Foraging for wild food such as morel mushrooms or wild mulberries is often thought of as mostly a White hobby. But Tony Cineus of south Minneapolis wants to change that.
Cineus, 27, forages for many types of mushrooms, from the gourmet chanterelle, to the highly sought-after morel, to pyscho-active “magic mushrooms” that Cineus credits with introducing him to mycology—the study of fungal biology.
As a teenager in Florida, Cineus was able to find wild mushrooms with psilocybin (the psycho-active component of magic mushrooms) in cow pastures, and sometimes even around his neighborhood.
“I was young and into partying. I thought I was really cool,” Cineus said. His friends cultivated both gourmet and psychedelic mushrooms and taught him about how to grow fungi. Cineus credits psychedelic mushrooms with not only introducing him to mushroom hunting, but with helping him improve his mental health and realize what was really important in life.
“[Psychedelic mushrooms] helped me discover a lot about myself,” Cineus said. “I realized I had depression, I had anxiety, and it helped me deal with it and it helped me adapt. That’s one thing I’d really like to emphasize with psilocybin mushrooms: It’s not going to fix your problems. It helps you realize your problems, and that’s where it all starts.”
Psychedelic mushrooms also made Cineus change his perspective on what he was putting into his body, saying he now thinks about the impact that unhealthy foods would have on his life. His new health-conscious attitude led him into foraging for natural foods, and he encourages others to do the same.
“Black people have been foraging forever,” Cineus said “Way before there were supermarkets, everyone was foraging. Foraging was taken way more seriously.”
Being of Haitian ancestry, Cineus found mushrooms to be a way to reconnect with his heritage. He remembers a dish native to Haiti that his grandmother used to cook—Diri Djondjon, a mushroom-rice dish.
Cineus said that while it is well known in Haiti, the Djondjon mushroom has not been scientifically classified. It has no genus or species name known to science. Cineus wants to go to Haiti and study not only the Djondjon mushroom, but many other types of undescribed mushrooms on the island.
“Once my grandma passed away, it made me want to tap more into my culture because there were a lot of questions I didn’t get the chance to ask her,” Cineus said. “That’s what made me really want to tap more into Haitian mushrooms, herbs and foraging.”
Cineus started an Instagram account called @themushroomblock where he documents many of his foraging finds. He hopes the account will inspire other Black and Brown people to take to the woods and search for their own natural foods.
“As I’m getting older, I’m realizing how much of an impact my skin color makes,” Cineus said. “I’ve realized if someone who looks like me, my skin color, can see me foraging, and realize ‘This is normal. I can go out in the woods,’ that makes me super hyped. That’s ultimately my goal. I started doing Instagram foraging to really inspire people who look like me, and ultimately people in poverty, people in urban communities.”

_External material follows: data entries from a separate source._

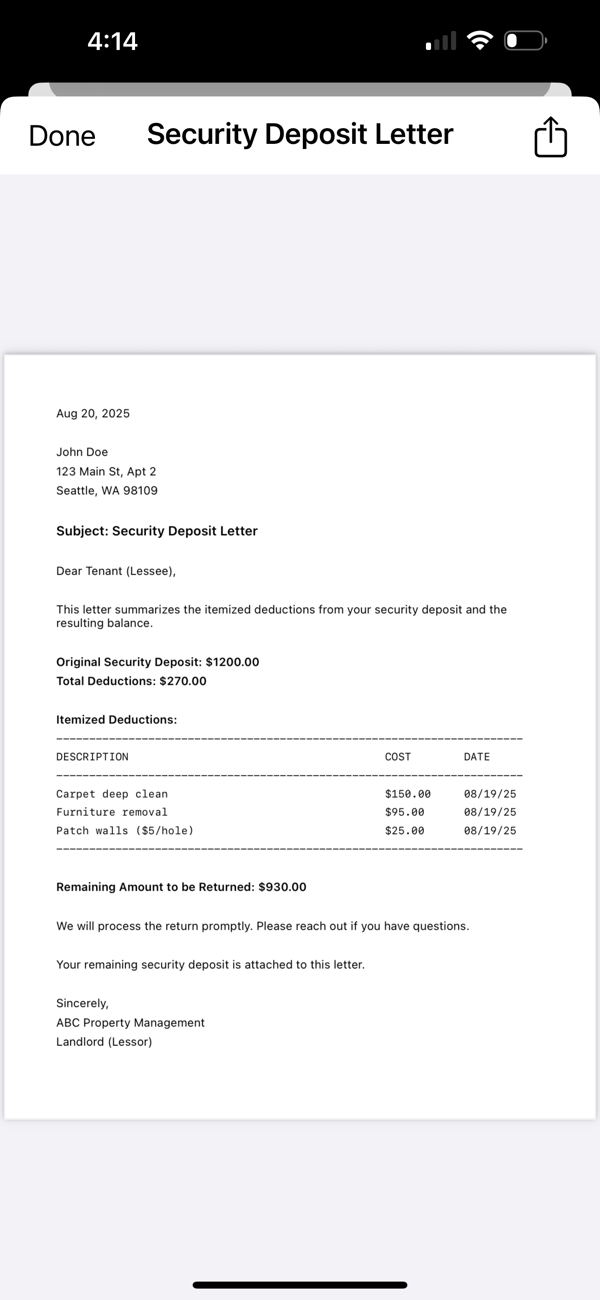Select the Carpet deep clean line item
The width and height of the screenshot is (600, 1300).
110,793
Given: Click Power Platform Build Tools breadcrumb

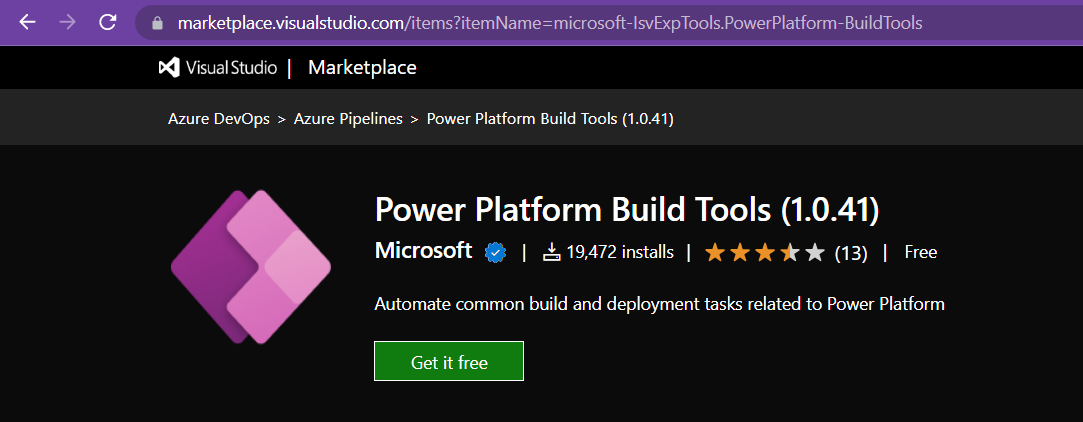Looking at the screenshot, I should click(549, 119).
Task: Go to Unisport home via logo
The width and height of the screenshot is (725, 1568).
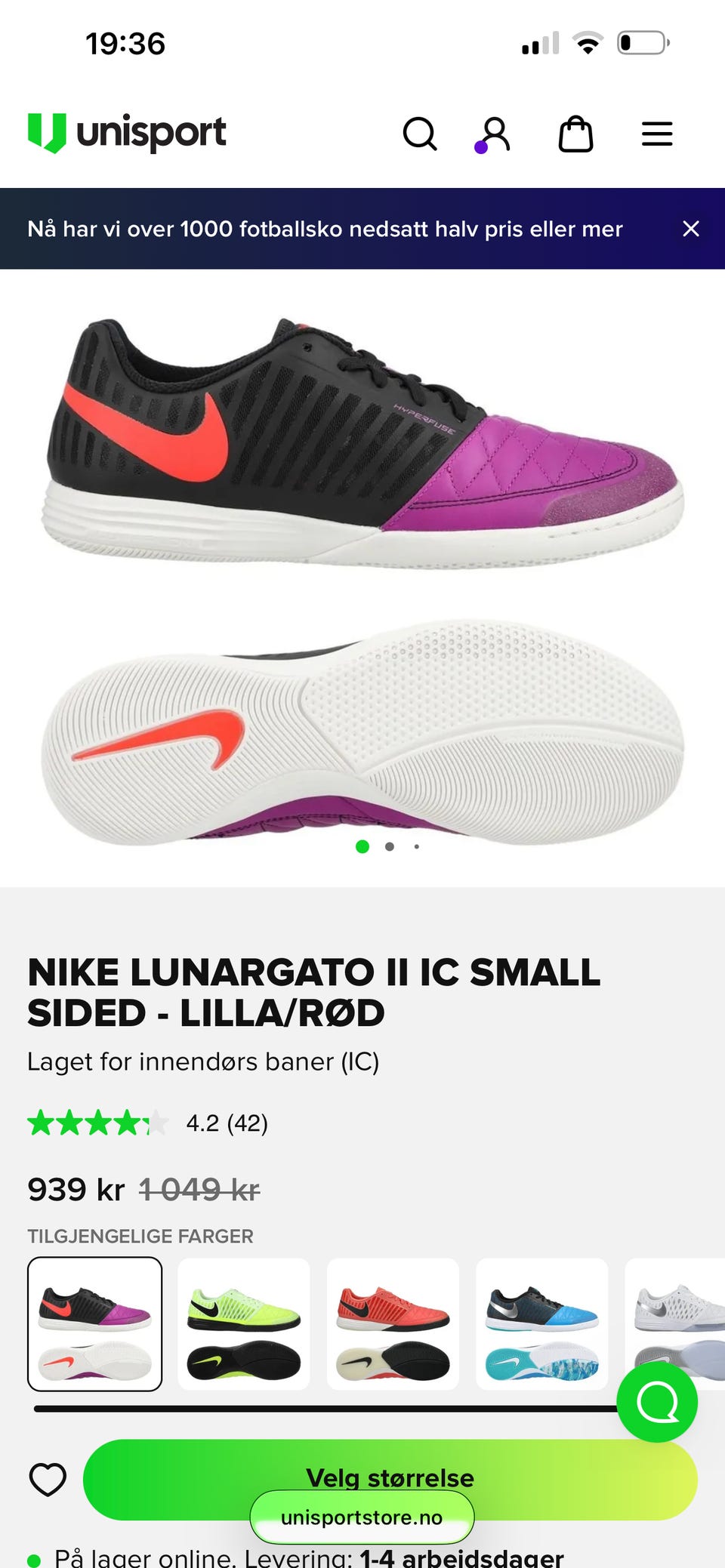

Cineus also runs a skateboarding Instagram account and is hoping to inspire people of color to take up that hobby as well. Cineus is hoping his social media presence will ultimately grow a foraging community of BIPOC mushroom hunters in the Twin Cities, who can connect and work together.
Ajani Rowland met Cineus through skateboarding, but also quickly got into fungi. “I remember when I first met [Cineus], I knew he was really into mushrooms, and I was just starting to work at this mushroom farm, so I just asked him where to start,” Rowland said.
“And then we’ve been foraging and stuff lately. It’s just cool, because to me it’s important for Black people specifically to be out in nature and finding sustainable food, because so much of the food in Black neighborhoods is unhealthy, or healthy food is inaccessible, so the more people know how to be sustainable and rely on themselves for food, I think is pretty important.”
For people unfamiliar with the outdoors, Cineus recommends starting by hiking a trail and getting some fresh air. Cineus says going to a state park or camping in a car can be good first-time activities.
“Camping is so fun, even if it’s pulling up in a car, sleeping in a car,” Cineus said. “[My first camping trip] was so cool. Being able to see stars, and breathe fresh air, and not hear any sirens.”
For first-time foragers, Cineus recommends research before consuming wild mushrooms. Never eat anything foraged without being able to positively identify it and first knowing it is safe. “If you’re gonna pick mushrooms, pick what you’re going to eat and do it right and be thankful for what’s there,” Cineus said.